======== Reading passage ========

On a similar note regarding security, the last thing you want is to completely lose your data and not have any way to get it back. A laptop is a very powerful and valuable tool, but your data is likely much more valuable. A laptop can be replaced. That research paper on which you spent three days staying up far too late to complete is much less replaceable. It is incredibly important to backup your data! Cloud services are great, but are limited to when you have internet access (which is a lot of the time, admittedly). It can also feel sketchy to let some business hold onto your stuff for you. Physical backups are still the superior option, in my opinion. External hard drives, though they can be delicate, are the most affordable method for a reliable physical backup. Just remember to handle external hard drives with care because they have very precise mechanical parts inside them. If they’re external solid state drives (SSDs) then you won’t have to worry as much about being delicate with them. That is not a pass to spike them into the ground. Additionally, if you can pair a physical backup with cloud storage, that’s even better!
4. Respect and protect it: Yes, you can play games and have fun with your computer, but it isn’t a toy and should be treated with care. This includes the obvious pointers, such as not throwing it, sitting on it, stepping on it, dropping it, using it as a discus, etc. I know we’re all busier than we’d like, but try not to use your laptop while walking to class, because a whole lot can go wrong there. If you’re carrying around your laptop in a bag, try padding it with soft materials so it doesn’t get banged up, scratched, or crushed by other objects in the same bag. When storing your machine in your room at home/in your dorm, try to not leave it plugged in more than it has to be, don’t leave it where it can easily fall or be stepped on, and try to not let any cats rest on top of it, as cute and persuasive as they can be.

======== Dataset extract ========

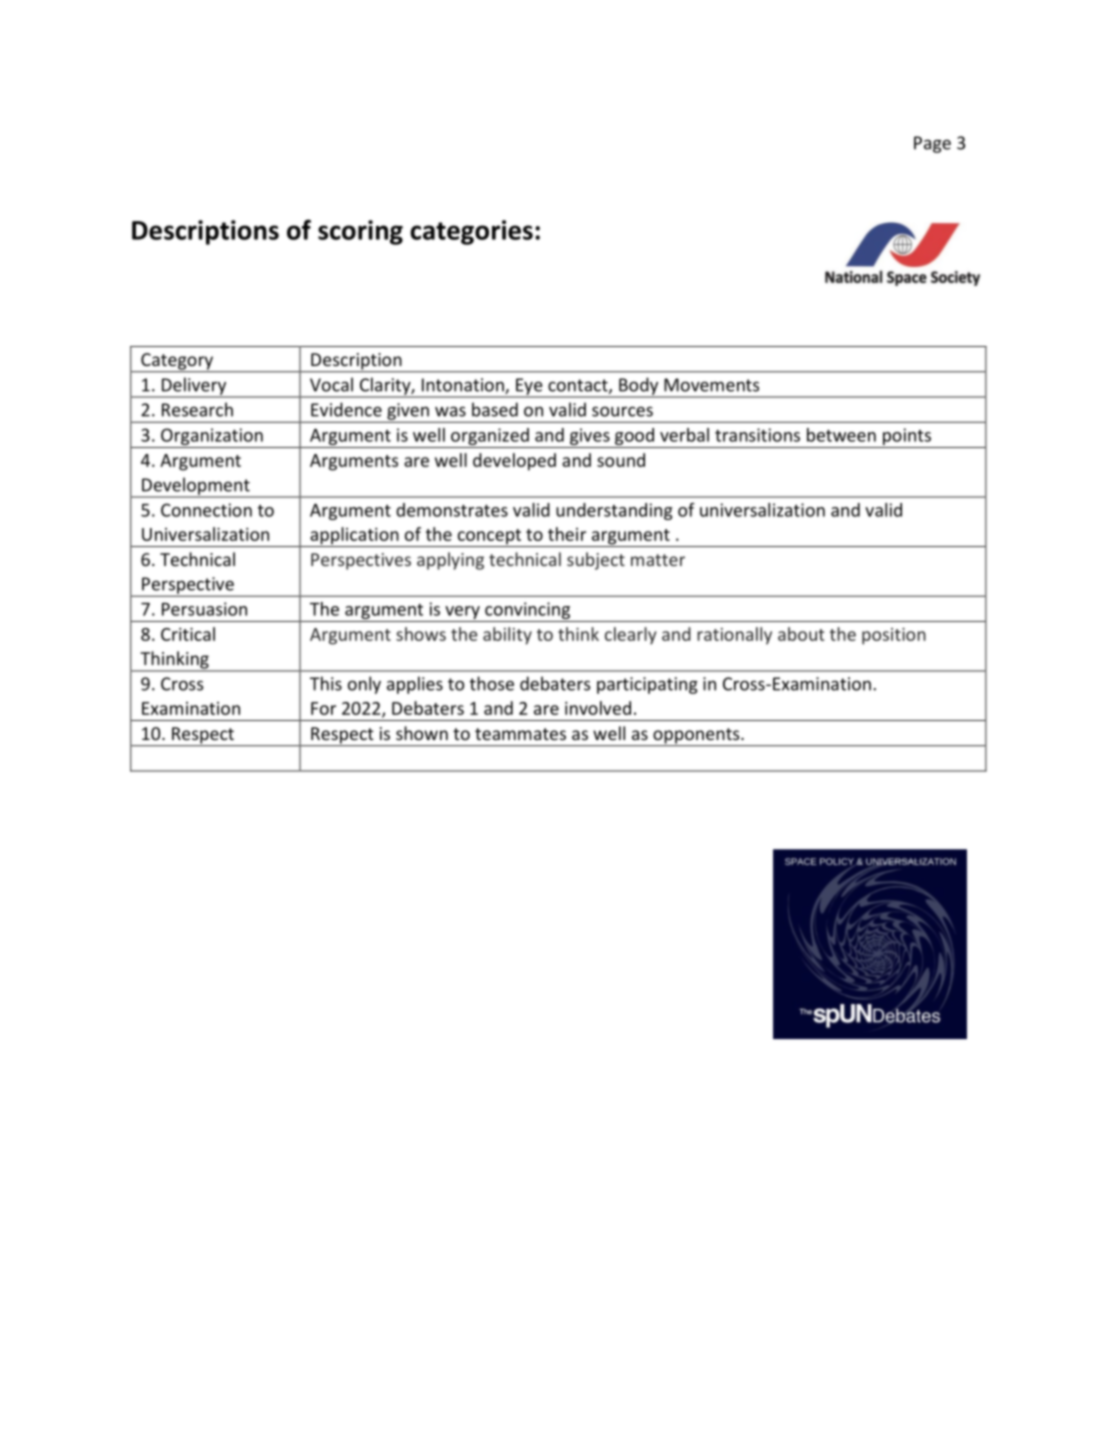 The image size is (1108, 1435). What do you see at coordinates (567, 534) in the screenshot?
I see `their` at bounding box center [567, 534].
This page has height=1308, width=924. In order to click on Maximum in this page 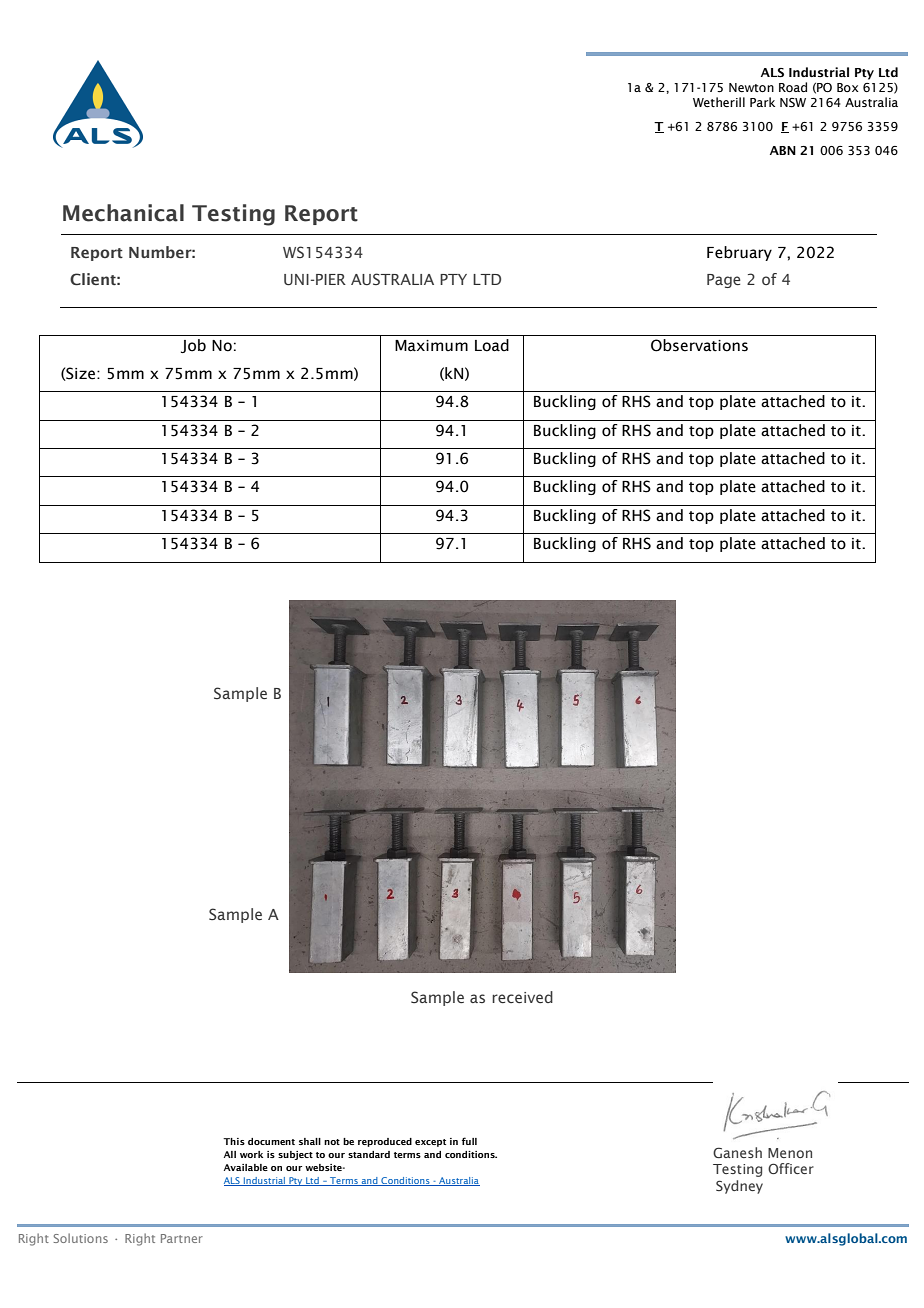, I will do `click(431, 346)`.
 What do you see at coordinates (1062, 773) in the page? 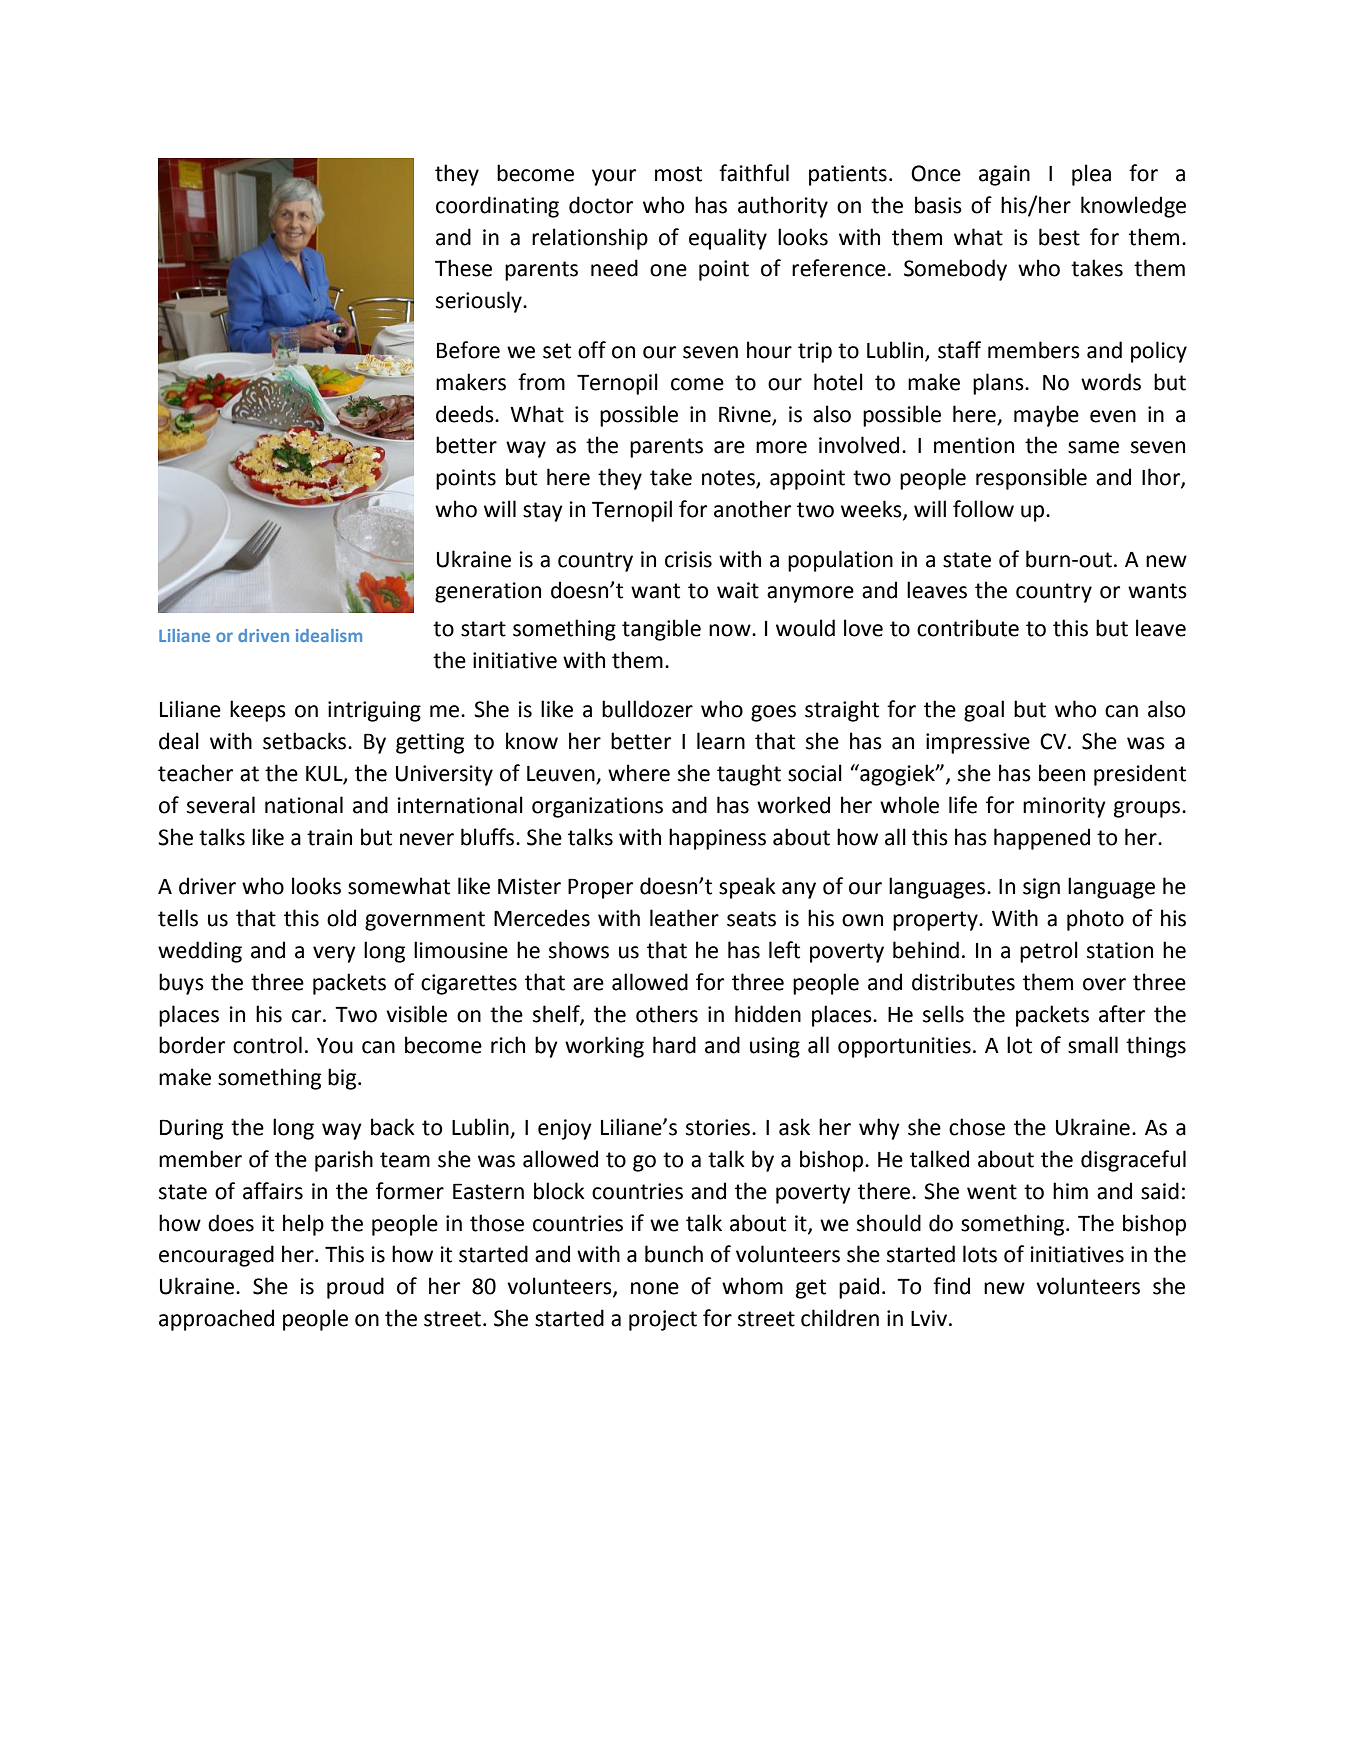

========

== Complete the following ==
• a. Retype the part of the laptop care passage that opens with the words containing "4. Respect and" and closes with "they can be.".
• b. In the laptop care passage, which method is named as the most affordable way to make a reliable physical backup?

== Complete answers ==
• a.
4. Respect and protect it: Yes, you can play games and have fun with your computer, but it isn’t a toy and should be treated with care. This includes the obvious pointers, such as not throwing it, sitting on it, stepping on it, dropping it, using it as a discus, etc. I know we’re all busier than we’d like, but try not to use your laptop while walking to class, because a whole lot can go wrong there. If you’re carrying around your laptop in a bag, try padding it with soft materials so it doesn’t get banged up, scratched, or crushed by other objects in the same bag. When storing your machine in your room at home/in your dorm, try to not leave it plugged in more than it has to be, don’t leave it where it can easily fall or be stepped on, and try to not let any cats rest on top of it, as cute and persuasive as they can be.

• b. External hard drives.